**Information**
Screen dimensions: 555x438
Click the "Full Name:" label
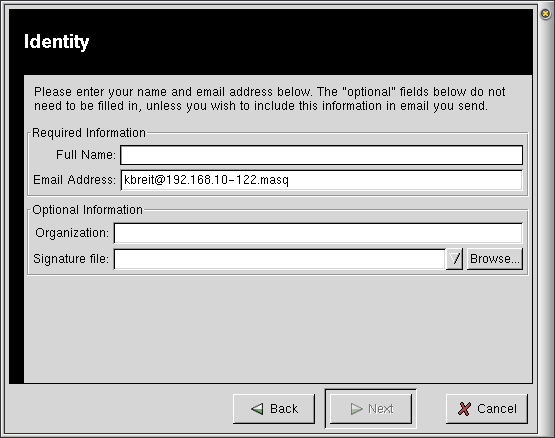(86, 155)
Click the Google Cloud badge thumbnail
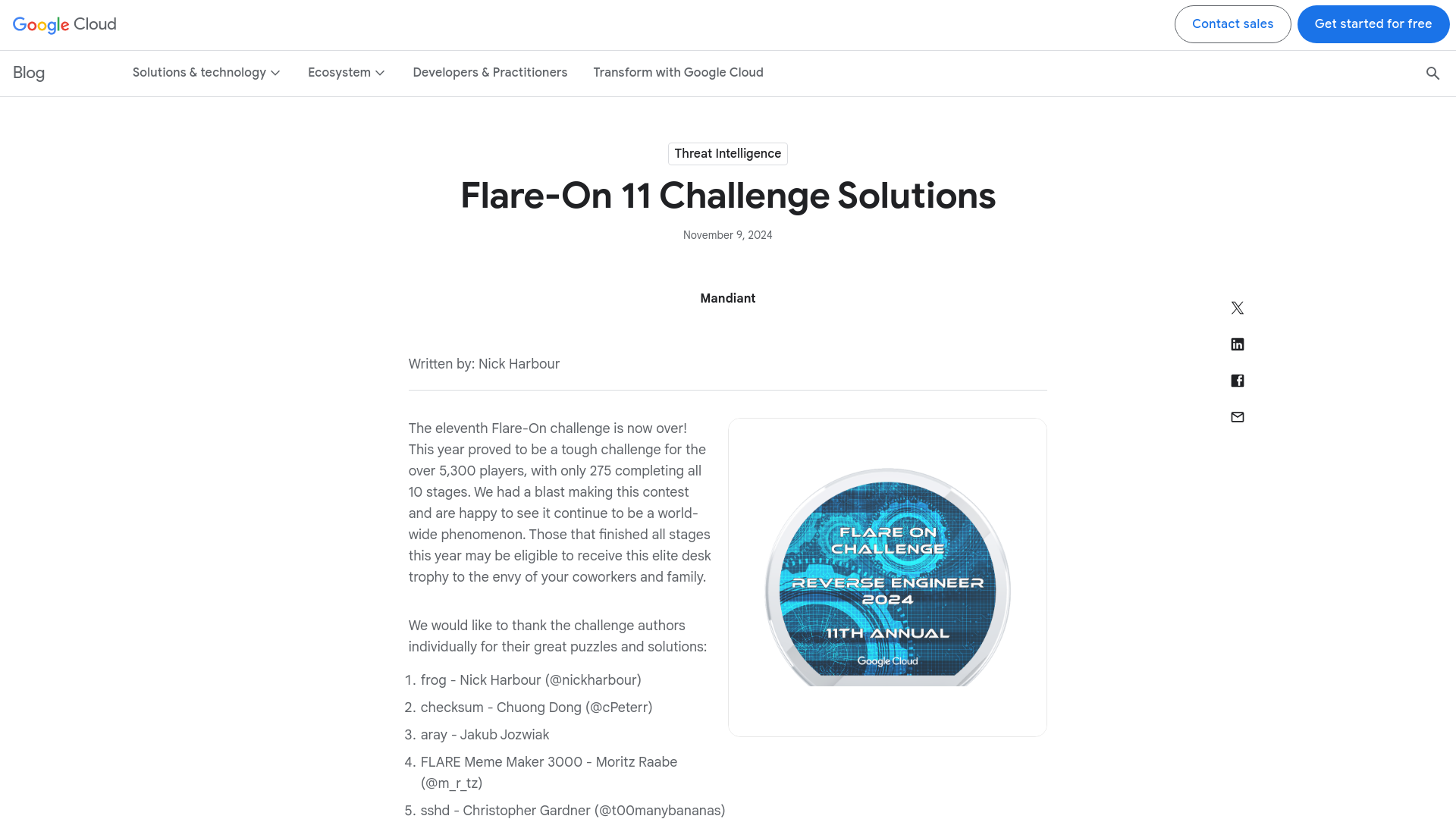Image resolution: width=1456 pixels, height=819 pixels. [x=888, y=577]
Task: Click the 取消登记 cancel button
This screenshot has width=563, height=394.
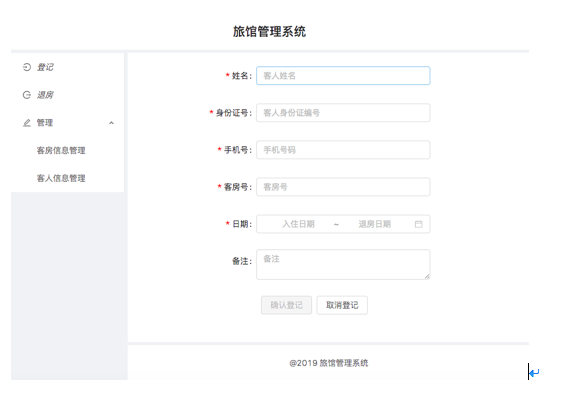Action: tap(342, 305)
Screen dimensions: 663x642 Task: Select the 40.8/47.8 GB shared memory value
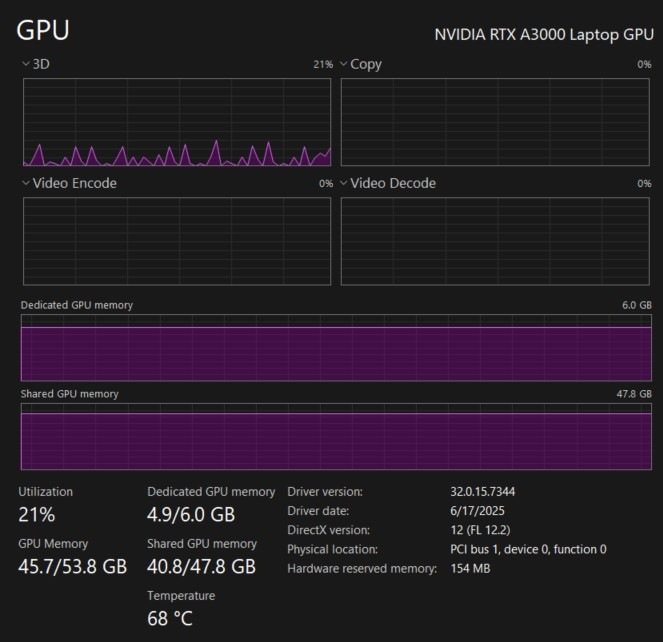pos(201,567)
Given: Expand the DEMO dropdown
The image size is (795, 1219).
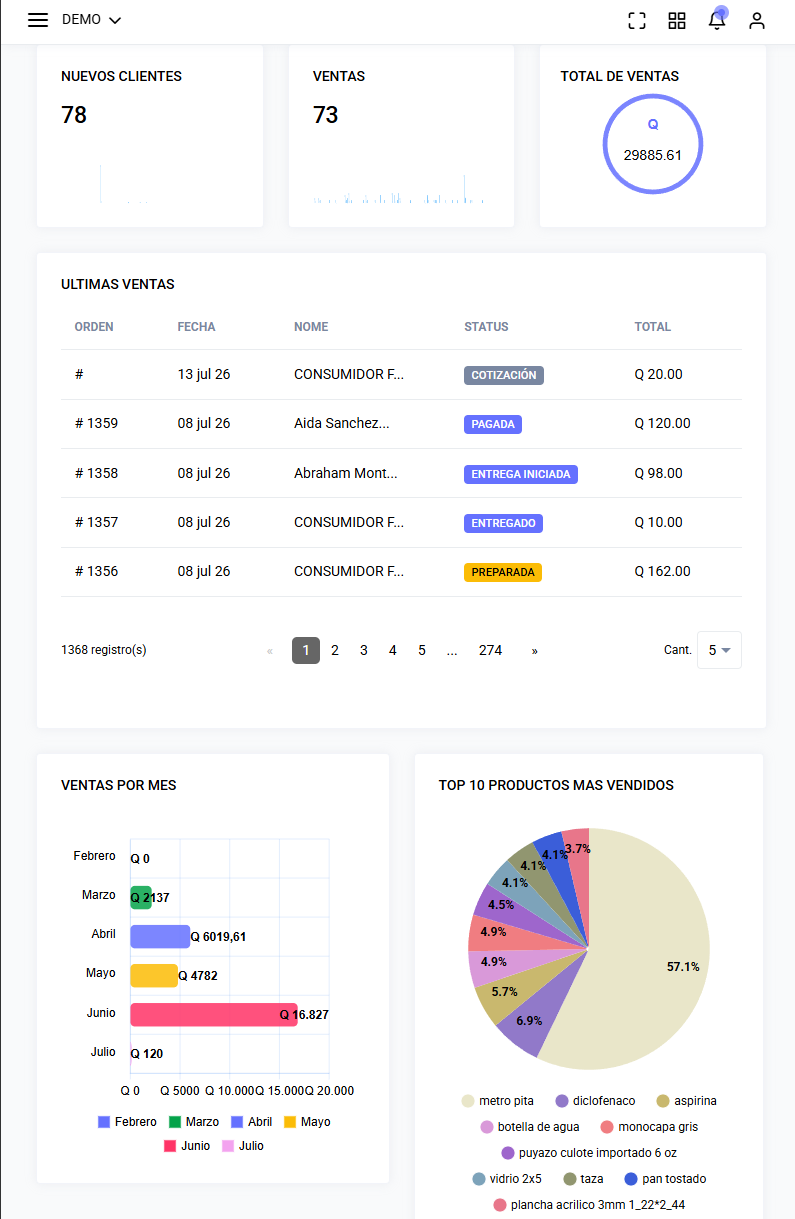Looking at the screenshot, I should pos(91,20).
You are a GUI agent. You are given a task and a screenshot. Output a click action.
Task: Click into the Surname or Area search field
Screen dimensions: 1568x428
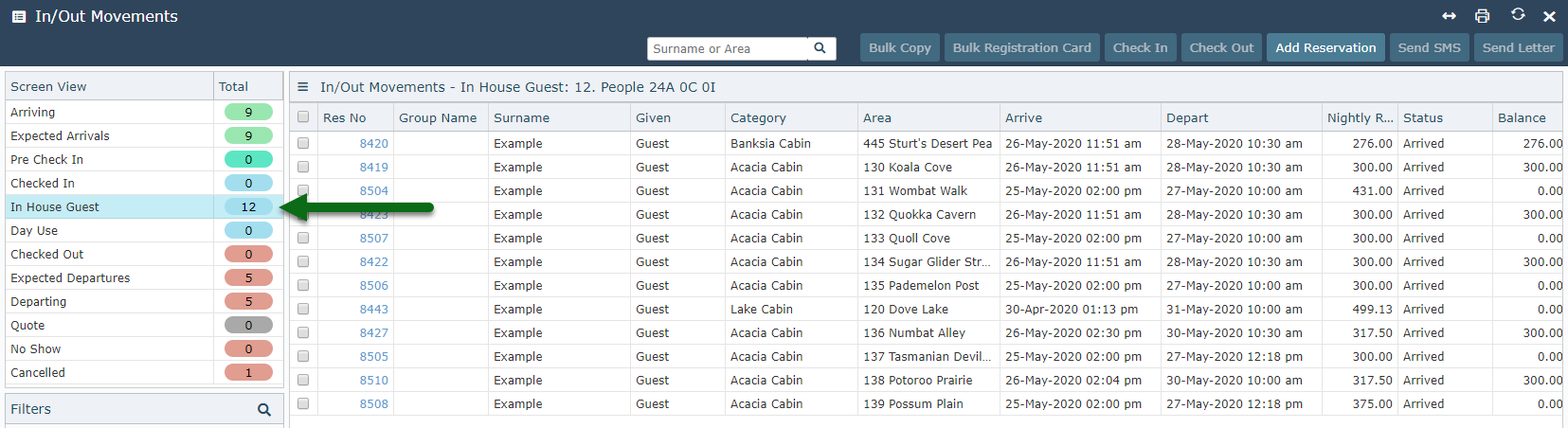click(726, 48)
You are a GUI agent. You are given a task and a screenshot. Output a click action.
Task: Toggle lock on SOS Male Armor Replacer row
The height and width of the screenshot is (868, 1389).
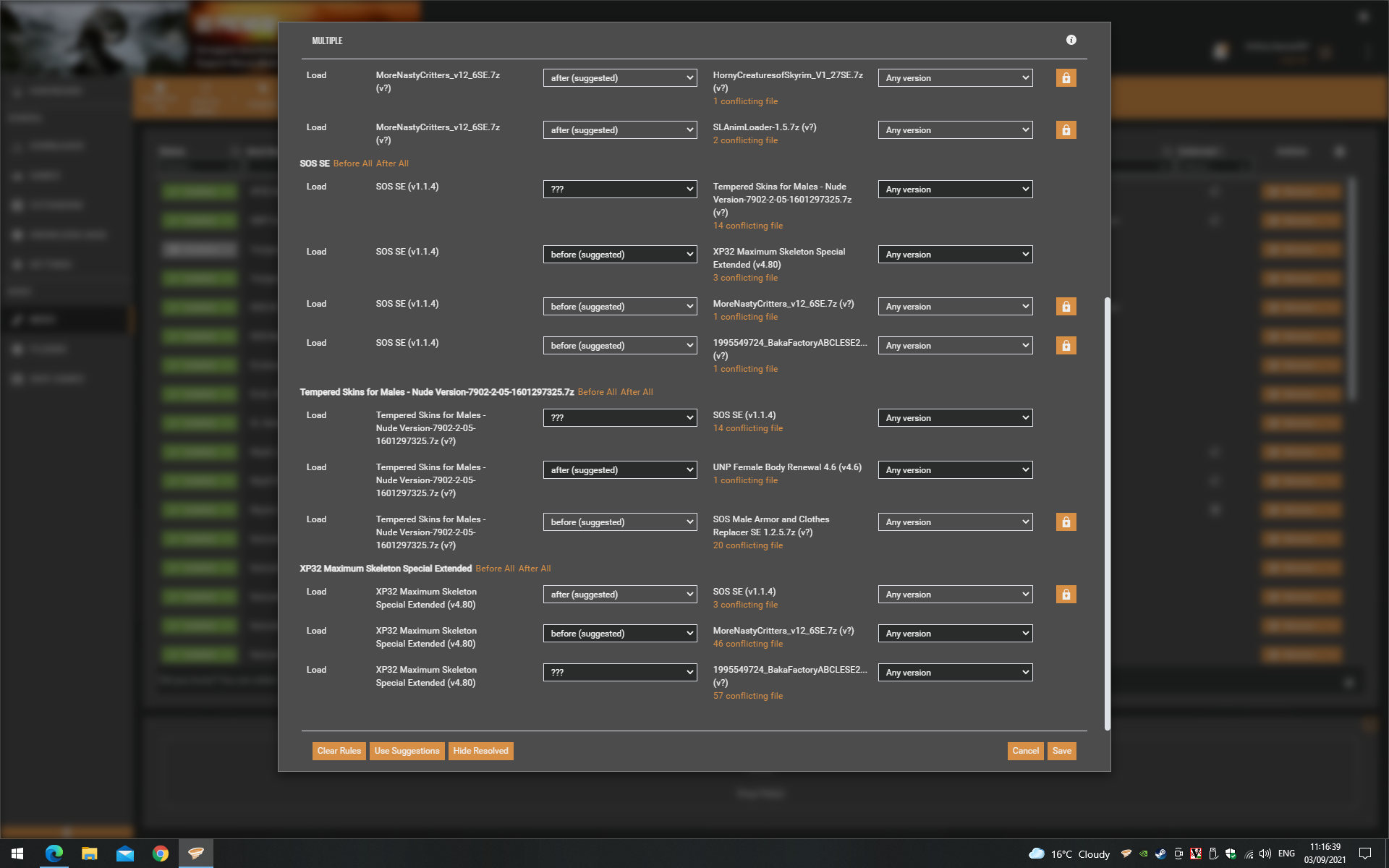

**Assigned task**
Take every record and copy it word for word, dropping the pictures.

**Answer to this exercise**
Screen dimensions: 555x438
Click the "Full Name:" label
(86, 155)
Click the Google Cloud badge thumbnail
Image resolution: width=1456 pixels, height=819 pixels. [x=888, y=577]
Task: Click the 取消登记 cancel button
This screenshot has width=563, height=394.
Action: tap(342, 305)
Screen dimensions: 663x642 Task: Select the 40.8/47.8 GB shared memory value
pos(201,567)
Given: Expand the DEMO dropdown
The image size is (795, 1219).
Looking at the screenshot, I should pos(91,20).
You are a GUI agent. You are given a task and a screenshot. Output a click action.
Task: Click into the Surname or Area search field
Screen dimensions: 1568x428
click(726, 48)
You are a GUI agent. You are given a task and a screenshot. Output a click action.
Task: Toggle lock on SOS Male Armor Replacer row
The height and width of the screenshot is (868, 1389).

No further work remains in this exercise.